En cuanto al espacio, Olivier recrea el palacio de Elsinore de tal manera que su cámara tenga recursos para jugar y expresar. Los pasillos son largos, de tal manera que hay distintas escenas que pueden estar realizándose simultáneamente y dialogando entre ellas de forma simbólica. Por ejemplo, al principio de la obra, cuando Polonio advierte a Ofelia de que no debe caer bajo la seducción de Hamlet, una simple panorámica sirve para desviar la atención del padre y representar la mirada de la joven, que se precipita a través de un larguísimo pasillo de arcos cuyas líneas fugan en la lejana figura del príncipe, objeto de deseo de Ofelia, para volver de nuevo a Polonio y sus consejos, sin que se produzca ningún corte.
Otro ejemplo fantástico de plano secuencia se produce durante la representación de los comediantes a través de la cual Hamlet pretende revelar el crimen de Claudio. Durante toda la representación, el montaje no es externo, sino interno: el plano no se corta, sino que la cámara se desplaza físicamente en semicírculo, mostrando alternativamente la actuación, la extrañeza de Ofelia y Gertrudis, la avidez de un Hamlet que quiere descubrir la verdad y el horror de Claudio, que ve en escena su propia villanía. Esa gran sala en la que se lleva a cabo la representación está construida de tal forma que cuando se produzca la escena final el director pueda jugar con picados y contrapicados y con una variedad de ángulos y encuadres riquísima. Este estilo que lo apuesta todo a la profundidad de campo y al «plano total» conecta directamente con el de Orson Welles, que apenas unos años antes lo había trabajado en Ciudadano Kane y El cuarto mandamiento.
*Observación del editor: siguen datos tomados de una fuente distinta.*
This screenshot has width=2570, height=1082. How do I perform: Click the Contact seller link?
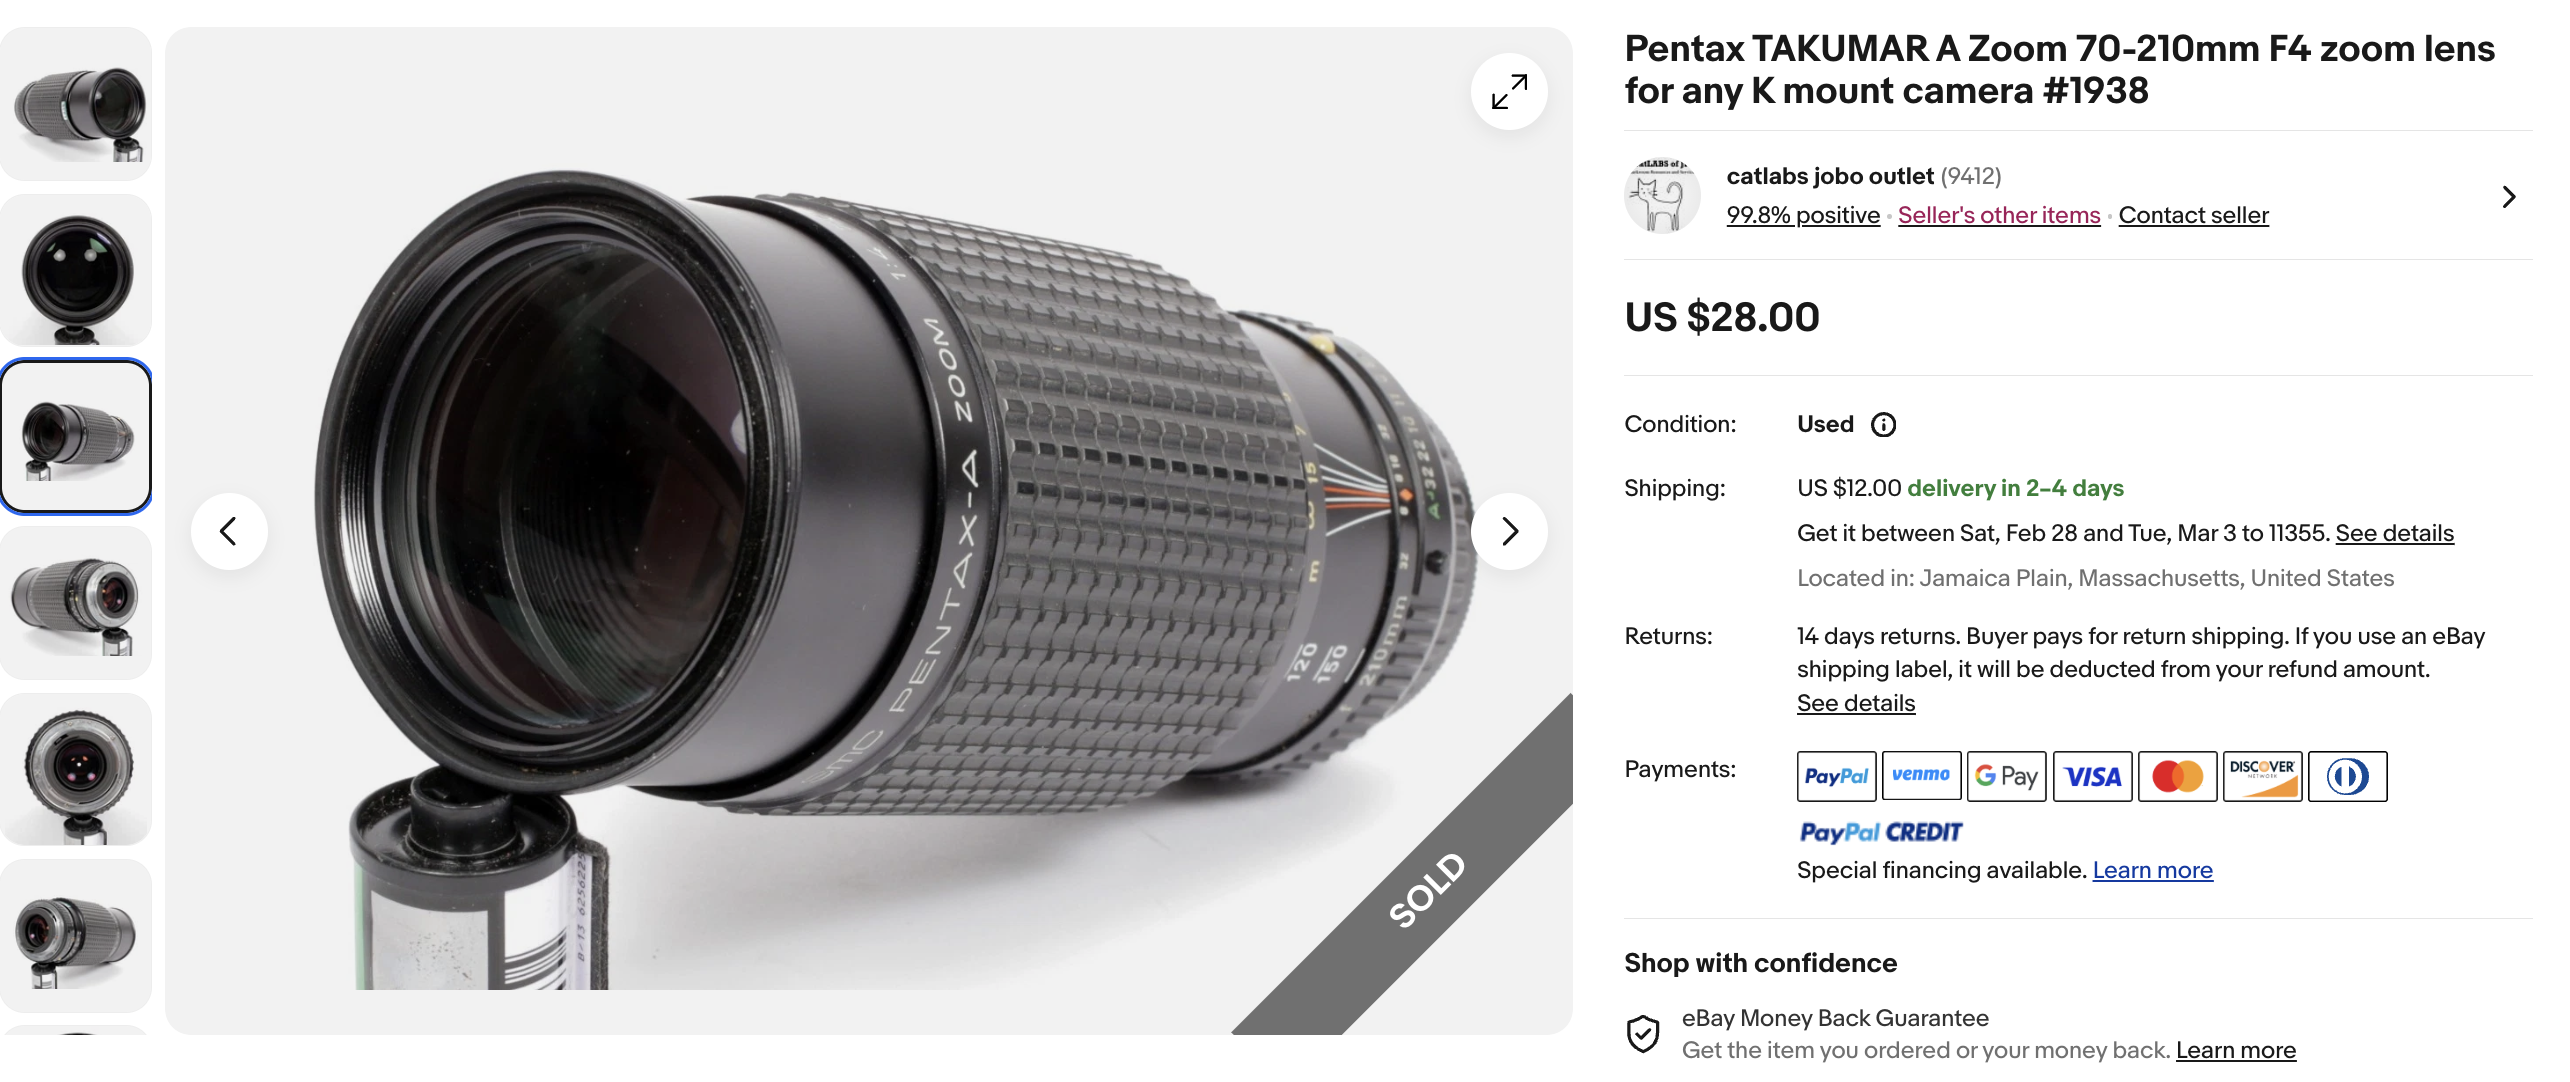point(2193,215)
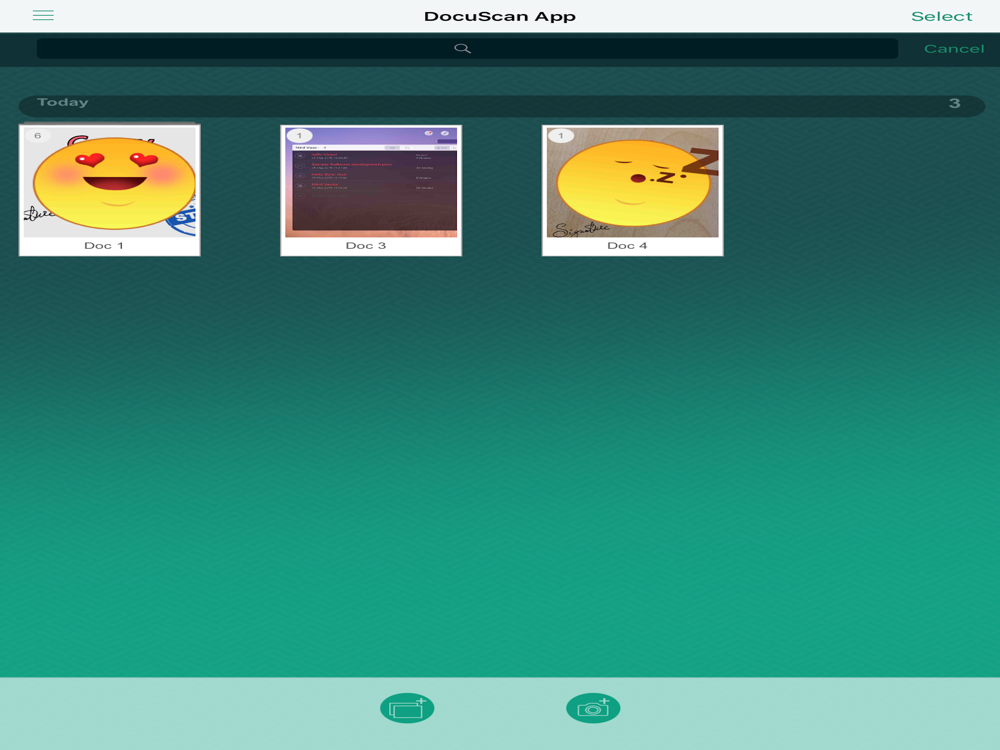The height and width of the screenshot is (750, 1000).
Task: Click the Doc 3 name label
Action: [x=365, y=246]
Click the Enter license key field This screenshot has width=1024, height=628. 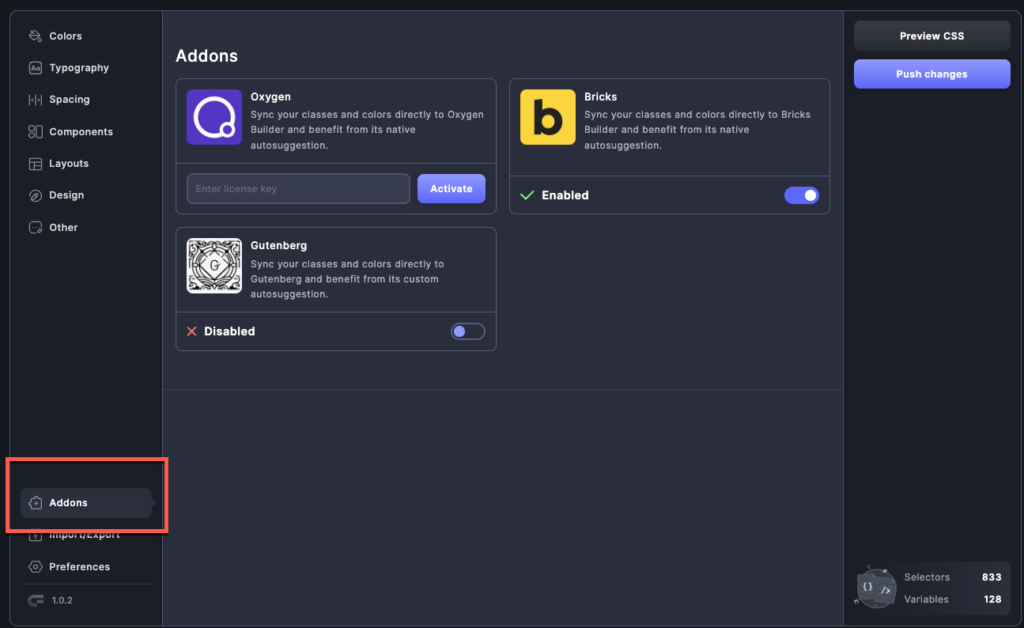pos(297,188)

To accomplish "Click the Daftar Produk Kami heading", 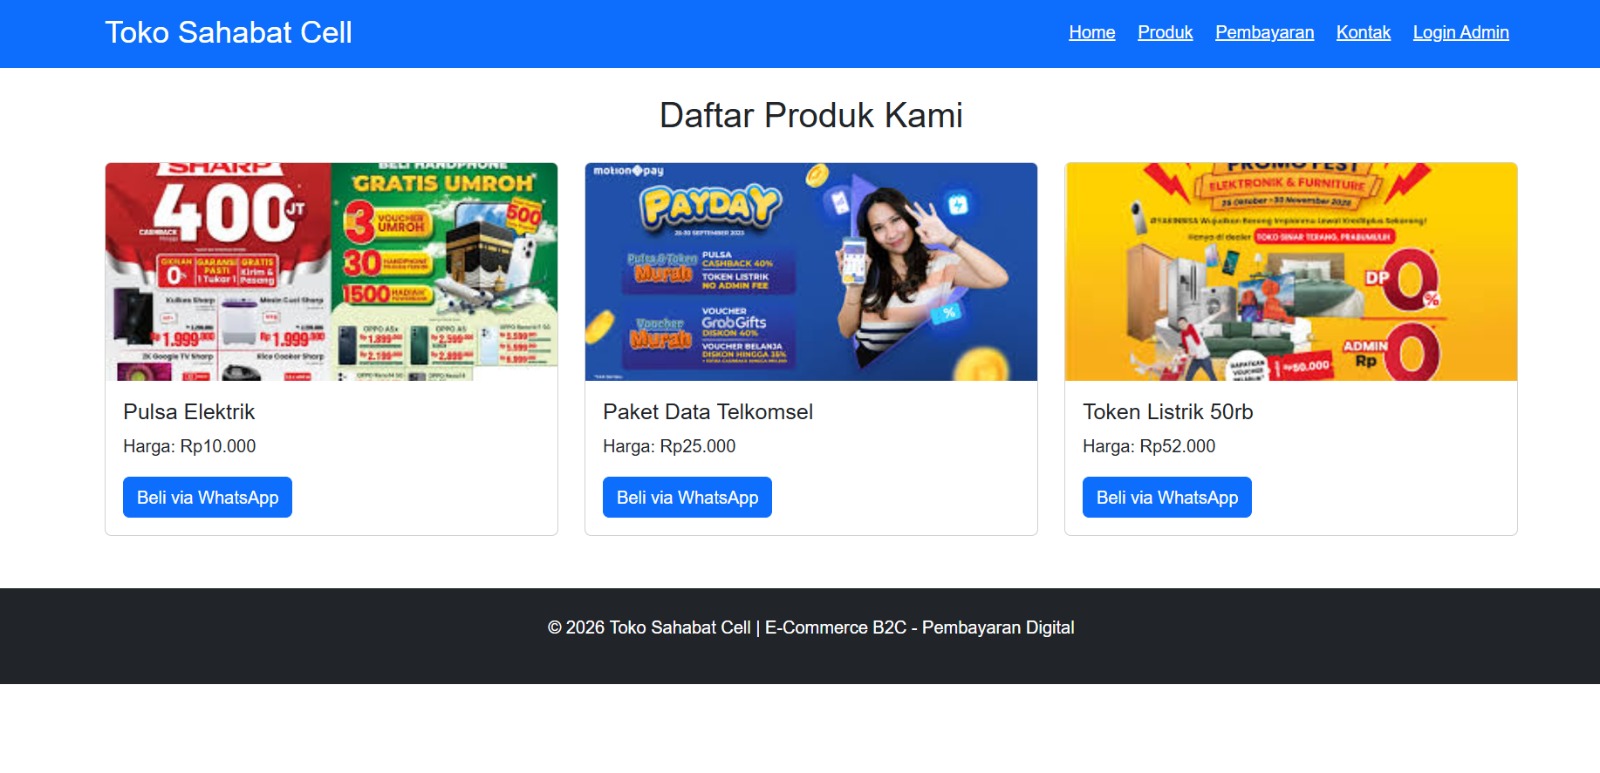I will click(811, 115).
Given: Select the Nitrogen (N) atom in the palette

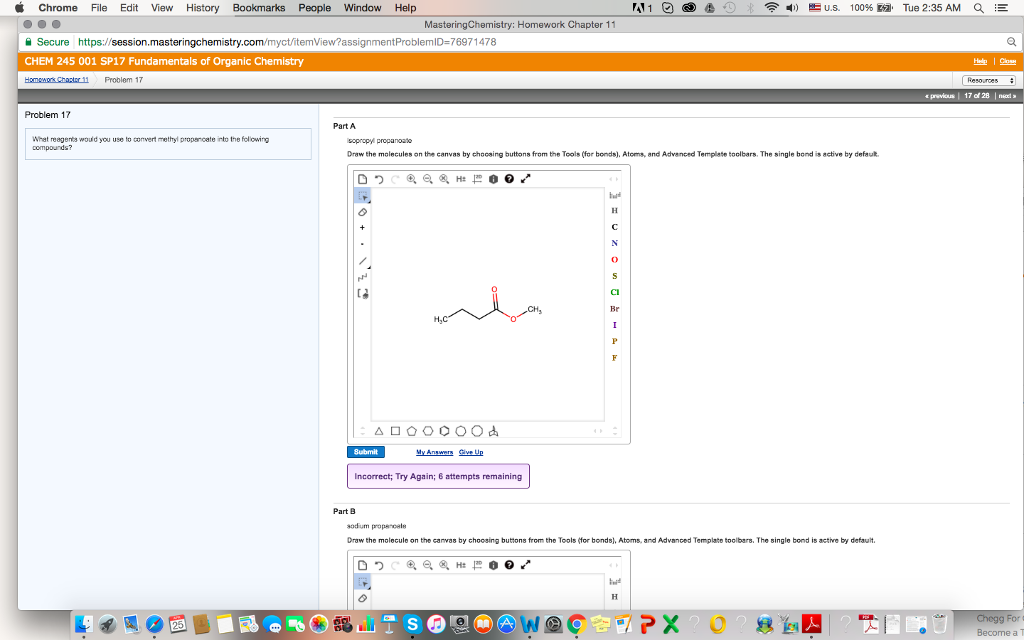Looking at the screenshot, I should click(613, 243).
Sin embargo, probablemente el mayor triunfo de Olivier sea la resolución del soliloquio y de la expresión de los pensamientos de los personajes. Como es sabido, en teatro los personajes expresan sus inquietudes a través de monólogos recitados en voz alta. Esta convención es necesaria puesto que si no los verbalizasen, el público físico no podría conocerlos. Olivier, por el contrario, aprovecha el recurso de la banda sonora y expresa algunos de los más famosos monólogos de la obra (por ejemplo, el de «ser o no ser») en voz en off, que vamos escuchando mientras vemos el rostro de un Hamlet que está en proceso de pensar. Esta es un resolución estética brillante, pues seguimos sabiendo qué piensa el personaje, pero no es necesario falsear la realidad. Laurence Olivier se revela, pues, como un adaptador cinematográfico de una talla extraordinaria.